Belgische klokkenluiders zijn beschermd, ook zonder wet
De Europese lidstaten hebben tot 17 december 2021 om de Europese klokkenluidersrichtlijn van 2019 te implementeren. Ons land heeft dat nog niet gedaan. Nele Van Kerrebroeck, arbeidsrechtadvocaat bij Linklaters, stelt dat de richtlijn wel al juridische gevolgen heeft.
België zal te laat zijn met de omzetting van de klokkenluidersrichtlijn, die voor 17 december moet gebeuren. Toch kunnen personeelsleden er een beroep op doen, redeneert Nele Van Kerrebroeck, head of employment & incentives van het advocatenkantoor Linklaters. “De richtlijn kan vanaf volgende week al een rechtstreekse werking hebben in ons land.”
Als een werknemer inbreuken op het Europese Unierecht intern aankaart of meldt aan een externe instantie – het parket of de financiële toezichthouder, bijvoorbeeld -, mag het bedrijf hem of haar niet sanctioneren, bijvoorbeeld door ontslag. Van Kerrebroeck: “Gebeurt dat toch, kan die persoon zich beroepen op het Europese recht voor de arbeidsrechtbank om naast een opzegvergoeding, ook een bijkomende vergoeding te vragen.” Niet de werkgever, maar de Belgische staat moet dat bijkomende bedrag dan betalen, omdat die in gebreke is gebleven.
De richtlijn van 2019 schetst een kader voor personen die inbreuken melden op het recht van de Europese Unie. Private en overheidsbedrijven met meer dan 50 personeelsleden moeten een intern klokkenluidersbeleid en meldingskanaal organiseren. Een onafhankelijke persoon of afdeling moet het dossier opvolgen en dit binnen een bepaalde periode.
De richtlijn beschermt personen die via hun werkgerelateerde activiteiten informatie hebben verkregen en daarover intern of extern een melding maken. Dat is zeer ruim en gaat niet enkel om werknemers, maar bijvoorbeeld ook over sollicitanten, aandeelhouders en zelfstandige medewerkers. De inbreuk moet gaan over het Europese Unierecht, zoals het consumentenrecht, de milieuwetgeving, de financiële regelgeving, witwaspraktijken, databescherming, de volksgezondheid enzovoort. De onderneming mag geen represailles nemen na de melding.

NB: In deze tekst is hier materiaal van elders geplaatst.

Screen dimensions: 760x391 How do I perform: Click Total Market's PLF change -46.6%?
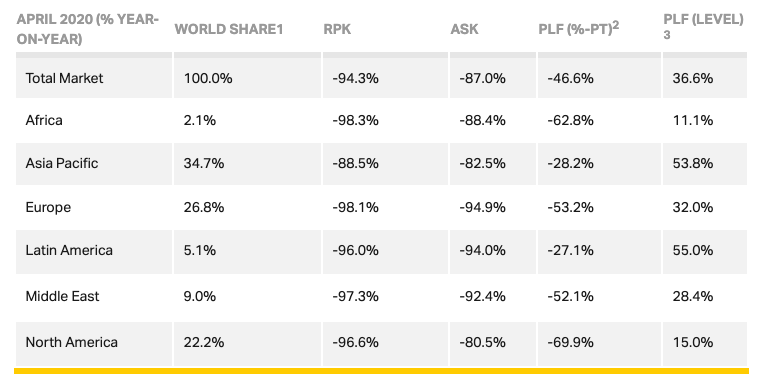coord(570,78)
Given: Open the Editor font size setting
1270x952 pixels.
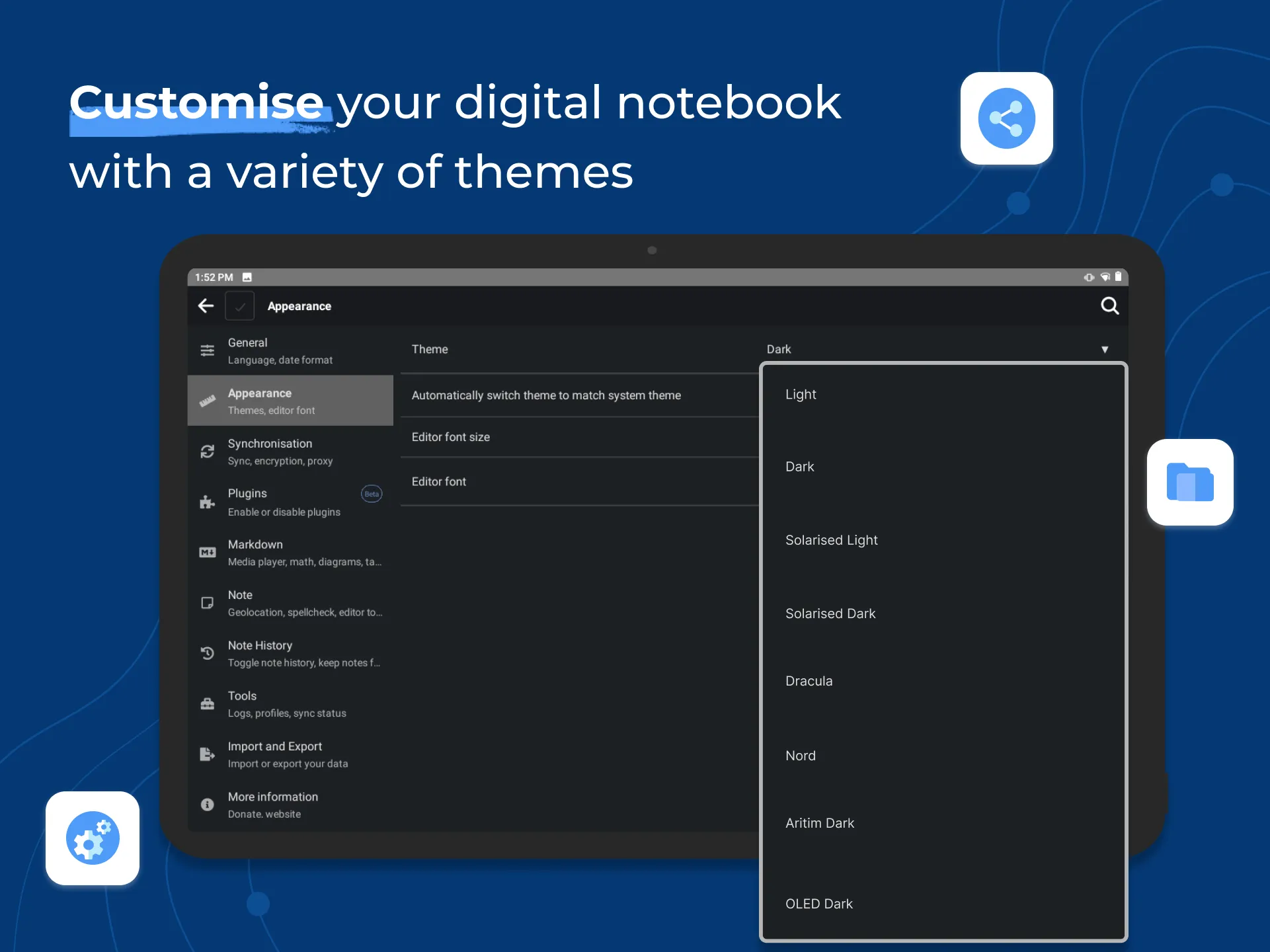Looking at the screenshot, I should pos(579,437).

Klokkenluiders kunnen in bepaalde omstandigheden ook publieke meldingen maken, waarvoor dezelfde bescherming van toepassing is. Lidstaten moeten daarnaast ook autoriteiten aanduiden die zullen optreden als een extern meldingskanaal. Die autoriteiten zullen meldingen van inbreuken ontvangen, opvolgen, onderzoeken en eventueel doorverwijzen naar andere instanties.
Voorontwerp van wet
Minister van Economie en Werk Pierre-Yves Dermagne (PS) heeft sinds juni wel een voorontwerp van wet klaar, dat de richtlijn omzet. De Nationale Arbeidsraad en de Centrale Raad voor het Bedrijfsleven hebben eind november hun advies gegeven. Zij stellen bijvoorbeeld voor dat de instanties die zich uitspreken over eventuele inbreuken door bedrijven, duidelijke richtlijnen moeten krijgen over de hoogte van de boete. In het voorontwerp is er sprake van een administratieve geldboete tussen 250 en 1.250.000 euro voor bedrijven die geen maatregelen nemen die een melding mogelijk maken, of de procedure na een melding niet volgen. “Dat is een brede vork”, meent Van Kerrebroeck.
Het ontwerp moet nog door het parlement worden goedgekeurd. Dat kan nog voor de zomer van volgend jaar gebeuren. Van Kerrebroeck: “De ondernemingen zullen ook nog wat tijd nodig hebben om zich te organiseren volgens de nieuwe regels. Ook moeten nog instanties worden opgericht die toezien op het naleven van de regels.”
De richtlijn liet toe om het pallet van inbreuken die klokkenluiders kunnen melden, uit te breiden naar andere strafrechtelijke- of wettelijke inbreuken dan die op Europese regels, zoals interne fraude. Dat zal in ons land hoogstwaarschijnlijk niet gebeuren. Het toepassingsgebied van het voorontwerp is bijna een kopie van de richtlijn, op één uitzondering na. “De melding van belastingontduiking of belastingfraude zou – hoe het er nu uitziet -, wel onder het toepassingsgebied worden gebracht”, aldus Van Kerrebroeck.